Conditions de la décision du tribunal : caution, surveillance et limitation de sortie de l’étranger
Après l’entrée de l’affaire dans la phase de jugement, la formation collégiale estime que la nécessité de la détention provisoire est devenue moindre que pendant l’enquête. Elle ordonne les mesures suivantes : remise en liberté sous caution avec 20 millions de nouveaux dollars taïwanais, restriction de résidence, restriction de sortie vers l’étranger et la mer pendant 8 mois, surveillance par dispositifs technologiques, ainsi que des points de contact réguliers auprès des unités concernées.
Le tribunal reconnaît que le principal suspect M. Shi présente un niveau de suspicion important pour des infractions de fraude impliquant plus de trois personnes et pour du blanchiment d’argent en général, mais considère aussi que les mesures de garantie multiples suffisent à réduire le risque de fuite, afin d’assurer la poursuite du procès. L’affaire n’est pas encore au stade du prononcé du jugement.
Questions fréquentes
De quels chefs d’accusation Bi-Xiang Technology est-elle accusée, et où en est la procédure ?
D’après un reportage de l’Agence centrale de presse, le Bureau du procureur du district de Shilin a renvoyé le principal suspect M. Shi, ainsi que 13 autres personnes, en jugement pour des chefs incluant la fraude aggravée, la loi sur la prévention du blanchiment d’argent et le règlement sur la prévention des infractions liées à la criminalité organisée. Au moment du reportage, l’affaire se trouve au stade de l’instruction, et M. Shi a été remis en liberté sous caution contre 20 millions de nouveaux dollars taïwanais. L’audition de 1 601 témoins a déjà été autorisée, et l’affaire n’est pas encore entrée dans le stade du jugement.
Quelle est la différence entre la somme dérobée et le flux de blanchiment dans cette affaire ?

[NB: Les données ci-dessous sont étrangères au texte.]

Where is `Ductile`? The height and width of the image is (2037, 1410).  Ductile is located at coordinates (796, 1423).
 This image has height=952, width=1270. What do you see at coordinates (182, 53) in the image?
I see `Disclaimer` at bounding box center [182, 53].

D’après un reportage de l’Agence centrale de presse, le montant directement dérobé aux victimes s’élève à environ 1 275 millions de nouveaux dollars taïwanais ; le flux de blanchiment connexe dépasse 2 300 millions de nouveaux dollars taïwanais. Cette différence reflète le fait que le groupe impliqué a fait circuler des fonds d’une ampleur bien supérieure aux gains initiaux provenant de la fraude, via des transferts à plusieurs étapes.
Pourquoi le tribunal a-t-il ordonné une remise sous caution plutôt qu’une poursuite de la détention provisoire ?
La formation collégiale confirme que, depuis l’entrée de l’affaire dans la phase de jugement, la nécessité de maintenir la détention provisoire est devenue moindre que pendant l’enquête. Le tribunal estime qu’avec, notamment, un dépôt de garantie élevé de 20 millions de nouveaux dollars taïwanais, une surveillance par dispositifs technologiques, une restriction de sortie vers l’étranger et la mer pendant 8 mois, ainsi que des points de contact réguliers, il est suffisant pour garantir que le principal suspect M. Shi ne prendra pas la fuite, et pour assurer le bon déroulement des procédures de procès à venir.